Matthew 27:63 (pg404, note 260) – The Jews did not accept evidence as to the identification of a dead body until after three days, for corruption took place quickly in the East.Hence, this period of three full days and three full nights was wanted by God, so as to preclude all doubt that death had actually taken place, and end all suggestion that Christ might have been in a trance. Jews would legally have to conclude His death, should He remain dead the full three days and three nights.  Dake -”After three days I will rise again” The 47th and last New Testament prophecy in Matthew (Mt. 27:63, fulfilled, note,Mt. 12:40). This shows how the Jews understood the three days and three nights of Mt. 12:40, proving the crucifixion could not possibly have been on Friday and the resurrection one day and one night after His death.

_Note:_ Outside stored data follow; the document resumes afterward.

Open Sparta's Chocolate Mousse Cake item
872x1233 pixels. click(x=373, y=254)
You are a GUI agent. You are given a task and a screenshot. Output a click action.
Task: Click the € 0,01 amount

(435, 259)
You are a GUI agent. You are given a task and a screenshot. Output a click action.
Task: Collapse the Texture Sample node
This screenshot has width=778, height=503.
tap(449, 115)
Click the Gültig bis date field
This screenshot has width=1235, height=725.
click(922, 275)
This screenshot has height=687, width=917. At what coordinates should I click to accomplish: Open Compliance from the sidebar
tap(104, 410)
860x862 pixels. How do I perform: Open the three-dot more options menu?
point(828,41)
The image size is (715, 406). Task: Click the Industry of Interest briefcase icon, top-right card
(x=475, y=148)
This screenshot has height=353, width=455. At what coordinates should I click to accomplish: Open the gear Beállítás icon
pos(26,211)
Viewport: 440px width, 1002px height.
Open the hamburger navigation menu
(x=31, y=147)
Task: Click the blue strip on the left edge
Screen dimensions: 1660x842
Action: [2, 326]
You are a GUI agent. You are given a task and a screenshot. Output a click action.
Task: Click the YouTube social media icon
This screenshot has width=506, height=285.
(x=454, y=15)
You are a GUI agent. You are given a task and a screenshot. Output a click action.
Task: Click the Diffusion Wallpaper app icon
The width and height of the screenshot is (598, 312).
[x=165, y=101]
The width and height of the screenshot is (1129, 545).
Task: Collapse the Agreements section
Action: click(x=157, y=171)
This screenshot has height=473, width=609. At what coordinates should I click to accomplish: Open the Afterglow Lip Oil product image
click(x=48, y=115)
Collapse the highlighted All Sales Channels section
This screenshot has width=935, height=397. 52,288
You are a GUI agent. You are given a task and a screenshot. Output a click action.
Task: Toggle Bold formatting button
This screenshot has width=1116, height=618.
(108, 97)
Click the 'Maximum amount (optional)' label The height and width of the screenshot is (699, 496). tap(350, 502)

John 20:26 (pg422, note 282) – The Gospel of John once again exhibits its chronological nature by supplying us with the number of days between the events after the resurrection.  John Gill – “And after eight days,”That is, after another week, the same day a week later, which taking in the day in which Christ rose and appeared to Mary Magdalene, and his disciples, and the day in which he now appeared to the disciples with Thomas,made eight days; a like way of speaking see in Lu 9:28 compared with Mt 17:1. And Dr.Hammond has proved from Josephus, that the Jews used to express a week by eight days.  F. Gardiner– If the question is asked “Why the Apostles remained so long in Jerusalem after Jesus had told them to go before him into Galilee?” it may be answered that they remained, of course, through the Passover which extended to Thurday evening, and then they would have remained over the Sabbath for want of time to reach Galilee before it.  Dake – “Six more Sundays after this 18th day after the resurrection made 50 days, the day of Pentecost. His time on the other 4 Sundays while He remained on earth with them was spent in teaching (Acts 1:3). The 40th day, or Thursday, He ascended (Acts 1:11), leaving 10 days until the 2nd Sunday after His ascension and the 7th Sunday after His resurrection, which was the 50th day or Pentecost (Acts 2:1; Lev. 23:15-16). What Christ did between Sundays is not known. He might have used part of this time to teach also. At least the first week between Sundays He did not teach them (Jn. 20:19, 26).